The first week of this month was the Babylonian New Year’s celebration. This is speculation on my part, but it seems likely that this is where the idea of Nissan as the beginning of the year comes from. Pre-Babylonian exile, the months of the Jewish year were numbered rather than named, and the numbering started in the spring. Yet now Nissan is called the new year for the months, and Tishrei in the new year for the year. In the Babylonian calendar, Nissan is the beginning of the year and of the first half-year, and Tishrei was that beginning of the second half-year. That these months are both considered new years in the Jewish calendar is too much of a coincidence.
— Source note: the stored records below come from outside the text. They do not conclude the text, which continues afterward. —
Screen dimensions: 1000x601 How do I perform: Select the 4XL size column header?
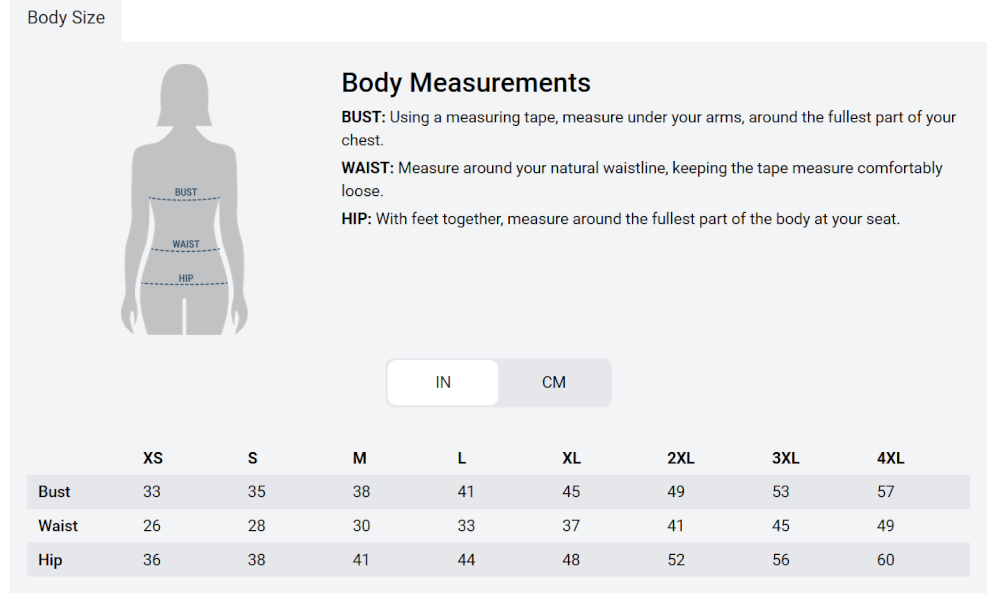click(x=890, y=458)
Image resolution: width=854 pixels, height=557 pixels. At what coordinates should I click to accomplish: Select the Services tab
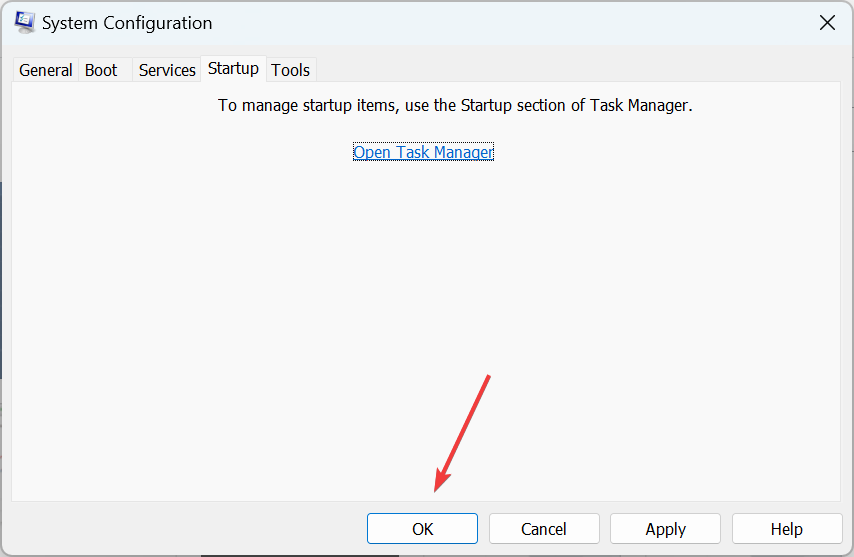coord(167,70)
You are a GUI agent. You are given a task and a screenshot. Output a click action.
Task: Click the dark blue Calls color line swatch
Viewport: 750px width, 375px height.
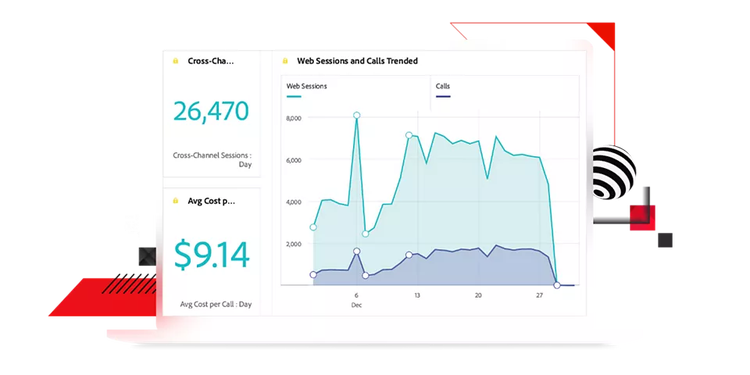coord(443,97)
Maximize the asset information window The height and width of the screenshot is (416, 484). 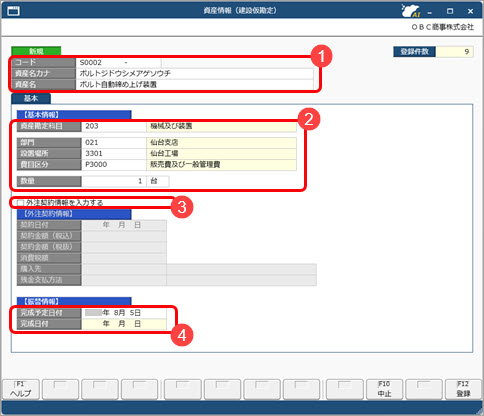point(450,11)
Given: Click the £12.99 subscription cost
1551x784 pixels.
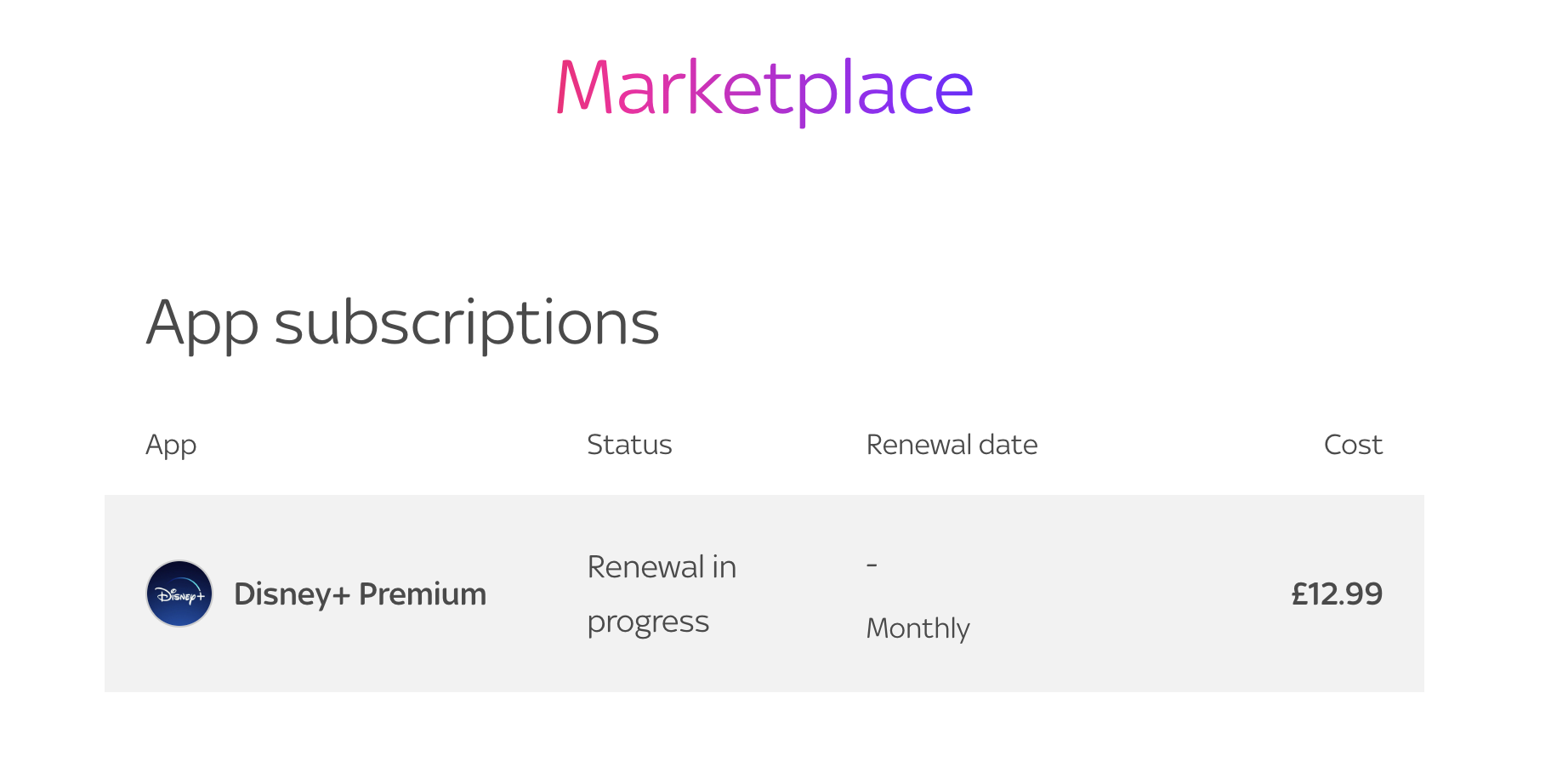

Bel, known as Baal in Israel, is not really a name but a title. It means “lord” and refers to Marduk, first amongst the gods in the Babylonian, and later Persian, pantheon. Bel Marduk has the distinction of being both the most vilified god in tanach and of being Mordechai HaTzadik’s namesake.

Babylonian: Āru / Ayaru - Bull or Herd, Prosperity. Presided over by Ea, the Babylonian name for the (earlier) Sumerian god Enki, the god of life. Originally the god of water, Enki is often depicted with the Tigris and Euphrates rivers flowing from his shoulders.

Babylonian: Simanu - Brick-making. Presided over by Sin, the god of the moon, after the conflation of the Semitic god Sin with the Sumerian god Nanna. Interestingly, the main centers of Sin worship were Ur and Haran, both cities which figure prominently in Avraham’s story: the first as his birthplace and the second as his long-time adopted home.

Babylonian: Dumuzu – Babylonian name of the god known in Hebrew as Tammuz. The only month to share its name with a god. Originally the god of vegetation and later of the sun, Tammuz must spend six months a year in the underworld, a mythical explanation for winter. According to the myth, his wife, Inanna, descended to the underworld to visit her sister, Ereshkigal. Once there, Inanna sat on her sister’s throne, and immediately became a corpse. To return to the world of the living, Inanna had to find someone to take her place in the underworld. Tammuz agreed to exchange himself for her, but had second thoughts and was hidden by his sister, Geshtinana. Demons were sent to find him and drag him to the underworld. Eventually an arrangement was agreed to where Tammuz and Geshtinana each spend six months in the underworld.

The month of Tammuz, during which the summer solstice fell and the days began to get shorter, marked Tammuz’s annual death and descent to the underworld. It was a time of ritualistic mourning in the ANE. Tammuz’s annual funeral was a week-long Babylonian holiday.

According to Chazal, the name Tammuz was kept despite being the name of a pagan god deliberately to remind us of the bad things that happen as a result of avoda zara – as attested to by the breach of Yerushalayim’s walls on the 9th of Tammuz, the disruption of the avoda in the Beis HaMikdash on the 17th, and the annual “three weeks” period, starting on sheva assur b’Tammuz, during which we observe mourning rituals and there is supposedly an increased danger of bad things happening.

Is it a coincidence, though, that there was a widespread tradition of mourning during Tammuz, and that the Jewish people just happen to have their own, independent reason for mourning at the exact same time? Or is it more likely that we today are observing during sheva assur b’Tammuz and the three weeks the last vestiges of the ancient mourning rites for the annual death of Tammuz?

Babylonian: Abu – Fire.

Discussed above.

Babylonian: Tashritu – Beginning. The beginning of the second half-year of the Babylonian calendar. Presided over by Shamash, the Mesopotamian god of the sun and the likely origin of the Hebrew word “shemesh.”

Babylonian: Arachsamna - Eighth month. Presided over by Marduk, here going by his name rather than his title.

Babylonian: Kislimu (meaning uncertain). Presided over by Nergal, a god of the sun as it appears during specific times of day and of the year.

Babylonian: Tebetu – Violent rain. Presided over by Papsukkal, the messenger god.

Babylonian: Shabatu – Rain.

Babylonian: Adaru – Threshing time. Presided over by Erra, an Akkadian plague god, also responsible for political confusion (perhaps like that found in the Purim story?).